SOURCE RECORDS:
-.-.-
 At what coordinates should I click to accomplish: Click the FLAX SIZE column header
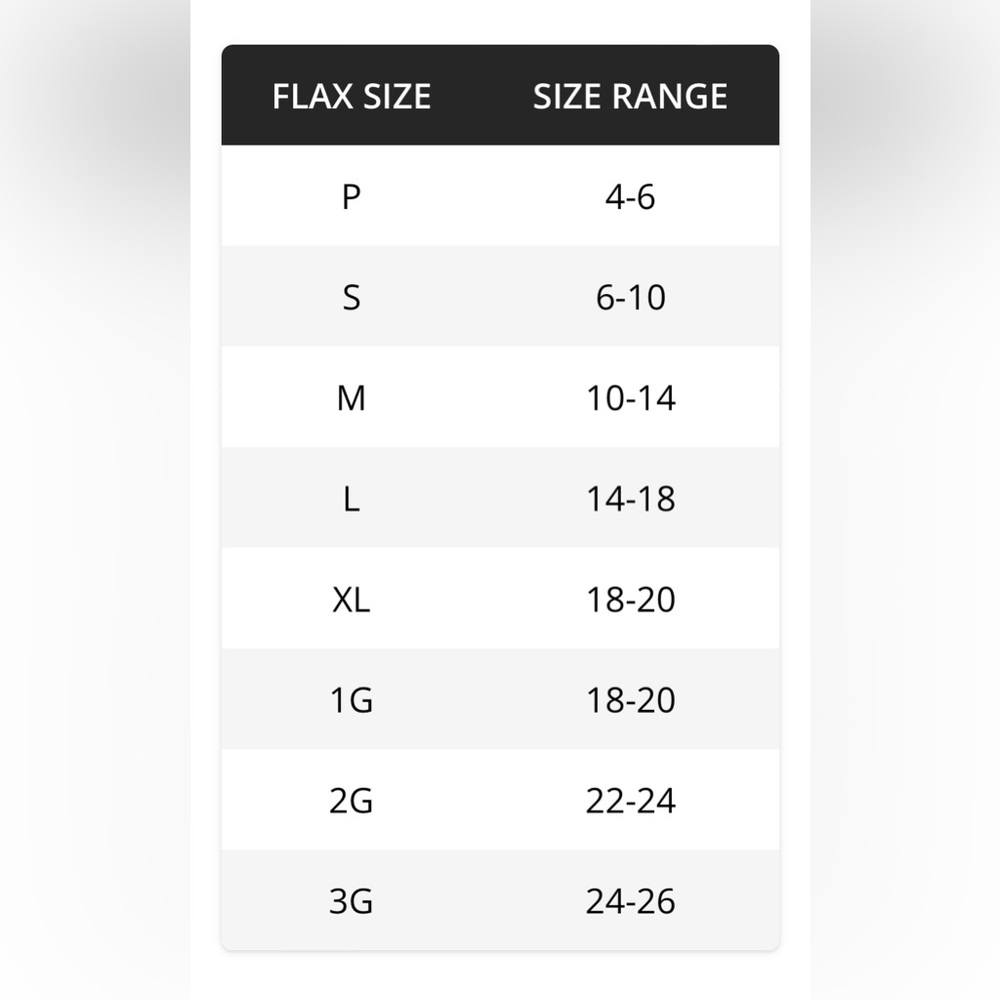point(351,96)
-.-.-
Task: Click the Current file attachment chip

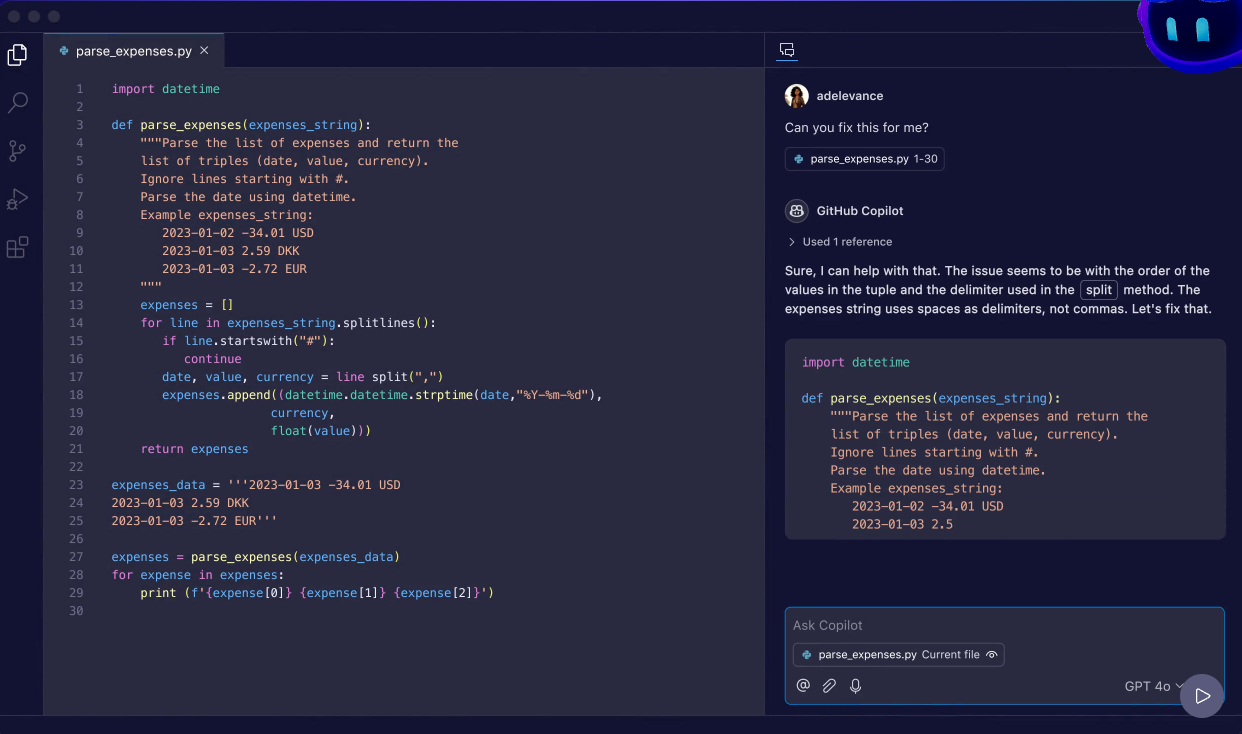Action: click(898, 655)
-.-.-
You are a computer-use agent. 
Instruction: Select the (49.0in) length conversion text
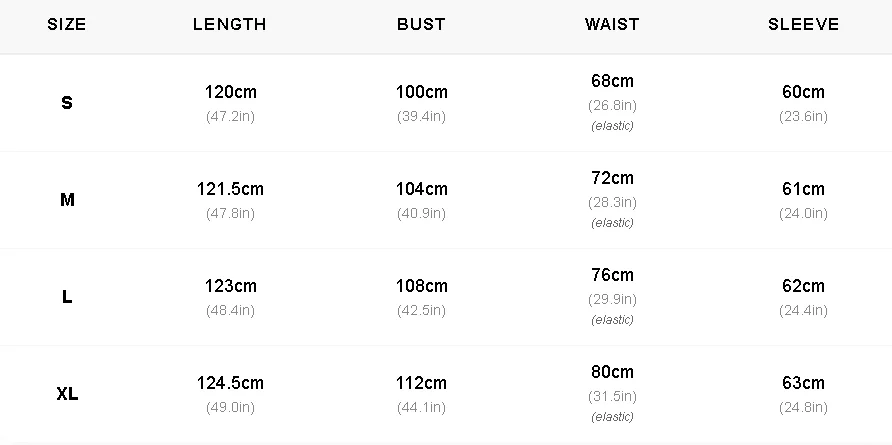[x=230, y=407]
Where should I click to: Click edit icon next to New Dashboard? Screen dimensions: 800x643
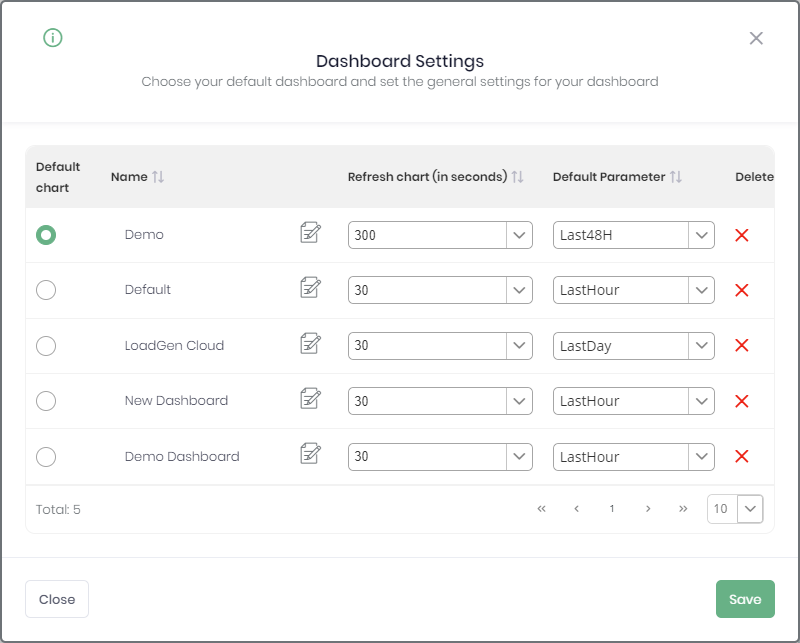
-.-.-
Set down again, word for word, every line from the one with "Instruction: Select the" to the one with "Where should I" in the entries above, and omit the pictures.

Instruction: Select the (49.0in) length conversion text
[x=230, y=407]
Where should I click to: Click edit icon next to New Dashboard? Screen dimensions: 800x643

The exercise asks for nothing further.